In Italia gli assorbenti sono ancora considerati beni di lusso
Abolizione della Tampon Tax. Cosa distingue un bene di lusso da uno di prima necessità? Molto semplicemente la possibilità che ha una persona di farne a meno, e a quanto pare in Italia non si può fare a meno di rasoi e tartufi, ma degli assorbenti decisamente sì. E’ stata bocciata alla Camera ieri, per la seconda volta, la proposta di emendamento che mirava ad agevolare le donne nell’acquisto di questi prodotti sanitari abbassando l’aliquota al 5%, dall’attuale 22%. Esatto, bocciata, con 253 voti contrari e soli 189 a favore.

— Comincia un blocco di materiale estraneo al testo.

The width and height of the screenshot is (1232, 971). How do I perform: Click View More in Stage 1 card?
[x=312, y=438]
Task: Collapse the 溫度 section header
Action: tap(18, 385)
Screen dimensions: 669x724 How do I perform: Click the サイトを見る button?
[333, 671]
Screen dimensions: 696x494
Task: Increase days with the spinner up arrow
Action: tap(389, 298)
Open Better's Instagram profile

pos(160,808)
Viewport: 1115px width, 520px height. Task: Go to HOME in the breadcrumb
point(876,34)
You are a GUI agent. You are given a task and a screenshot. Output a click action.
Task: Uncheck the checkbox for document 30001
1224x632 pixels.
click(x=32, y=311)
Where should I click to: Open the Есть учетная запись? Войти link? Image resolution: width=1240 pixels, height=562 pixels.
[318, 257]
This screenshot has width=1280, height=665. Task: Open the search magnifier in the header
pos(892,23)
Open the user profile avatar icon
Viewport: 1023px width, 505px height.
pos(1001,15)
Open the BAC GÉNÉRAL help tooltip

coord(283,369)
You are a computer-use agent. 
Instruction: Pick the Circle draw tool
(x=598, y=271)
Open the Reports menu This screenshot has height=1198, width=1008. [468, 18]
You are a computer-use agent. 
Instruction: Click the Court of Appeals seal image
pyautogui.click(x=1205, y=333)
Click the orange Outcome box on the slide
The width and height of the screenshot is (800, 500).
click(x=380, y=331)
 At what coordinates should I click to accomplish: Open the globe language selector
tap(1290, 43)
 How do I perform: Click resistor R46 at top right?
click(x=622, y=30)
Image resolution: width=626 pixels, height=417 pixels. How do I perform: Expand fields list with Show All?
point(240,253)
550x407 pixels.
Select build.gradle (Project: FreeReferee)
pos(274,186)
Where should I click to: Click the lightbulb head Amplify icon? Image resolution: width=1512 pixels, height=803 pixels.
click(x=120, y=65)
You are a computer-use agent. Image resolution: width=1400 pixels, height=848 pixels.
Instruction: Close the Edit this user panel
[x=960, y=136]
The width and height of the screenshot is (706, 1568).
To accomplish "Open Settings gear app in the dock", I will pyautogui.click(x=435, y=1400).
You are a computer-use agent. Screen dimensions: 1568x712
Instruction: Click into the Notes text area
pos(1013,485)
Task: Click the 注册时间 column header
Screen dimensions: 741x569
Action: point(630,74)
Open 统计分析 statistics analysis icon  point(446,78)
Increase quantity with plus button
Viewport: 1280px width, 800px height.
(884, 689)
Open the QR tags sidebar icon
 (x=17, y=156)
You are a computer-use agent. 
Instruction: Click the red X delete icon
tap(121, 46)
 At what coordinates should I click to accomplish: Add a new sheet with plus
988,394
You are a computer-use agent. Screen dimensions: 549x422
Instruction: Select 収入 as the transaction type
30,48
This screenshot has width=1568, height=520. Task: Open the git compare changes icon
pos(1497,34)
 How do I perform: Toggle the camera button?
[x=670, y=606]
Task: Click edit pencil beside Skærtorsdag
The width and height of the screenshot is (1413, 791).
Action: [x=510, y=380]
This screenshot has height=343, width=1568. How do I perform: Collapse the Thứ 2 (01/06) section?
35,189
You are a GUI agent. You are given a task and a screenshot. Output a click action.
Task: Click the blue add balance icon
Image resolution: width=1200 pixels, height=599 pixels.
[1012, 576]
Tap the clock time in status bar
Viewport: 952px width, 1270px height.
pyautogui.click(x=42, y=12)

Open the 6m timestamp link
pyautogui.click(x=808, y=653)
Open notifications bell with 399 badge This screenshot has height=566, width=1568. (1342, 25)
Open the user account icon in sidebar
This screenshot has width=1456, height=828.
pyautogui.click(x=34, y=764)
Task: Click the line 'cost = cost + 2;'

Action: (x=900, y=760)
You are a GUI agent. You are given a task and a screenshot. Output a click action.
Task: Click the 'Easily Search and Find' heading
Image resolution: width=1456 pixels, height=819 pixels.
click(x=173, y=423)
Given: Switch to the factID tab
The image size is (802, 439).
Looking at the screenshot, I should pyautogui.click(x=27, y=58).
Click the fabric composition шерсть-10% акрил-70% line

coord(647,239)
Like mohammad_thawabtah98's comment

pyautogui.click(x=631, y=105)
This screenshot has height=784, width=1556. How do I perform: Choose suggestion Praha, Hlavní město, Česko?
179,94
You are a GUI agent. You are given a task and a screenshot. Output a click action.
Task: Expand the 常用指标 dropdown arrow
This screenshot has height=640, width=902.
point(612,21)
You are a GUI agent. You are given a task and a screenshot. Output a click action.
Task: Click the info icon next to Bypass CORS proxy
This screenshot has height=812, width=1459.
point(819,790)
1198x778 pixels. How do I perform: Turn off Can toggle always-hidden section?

In media, nella durata dell’intero periodo fertile (circa 40 anni) una donna andrebbe a spendere circa 4.940 euro di cui 890,82 confluiscono nelle case dello stato grazie all’Iva. Iva, come già detto, fissata al 22%, la stessa percentuale applicata su beni come sigarette o sull’abbigliamento. È la cosiddetta Tampon Tax, la tassazione sul ciclo, argomento che ha infervorato gli animi di ragazze, donne e anche uomini, che già da un primo tentativo, risalente all’anno scorso, si sono preoccupati di creare petizioni (come quella proposta da Onde Rosa su change.org) raccogliendo, tra l’altro, un grandissimo numero di firme diretto al Ministro dell’economia Tria.
Nel 2018 la sottosegretaria del Mef Laura Castelli, si giustificava affermando che “Le questioni che riguardano la fiscalità a volte chiedono un po’ più di tempo” e che “Il governo responsabilmente non se la sente” perché, nonostante il Parlamento e il Governo fossero d’accordo sull’ideale, il problema era rappresentato da “l’infrazione sulla riduzione di una aliquota Iva e non credo che si sia in un momento in cui possiamo dire a Bruxelles ‘vogliamo ridurla’ e farci fare un’infrazione.”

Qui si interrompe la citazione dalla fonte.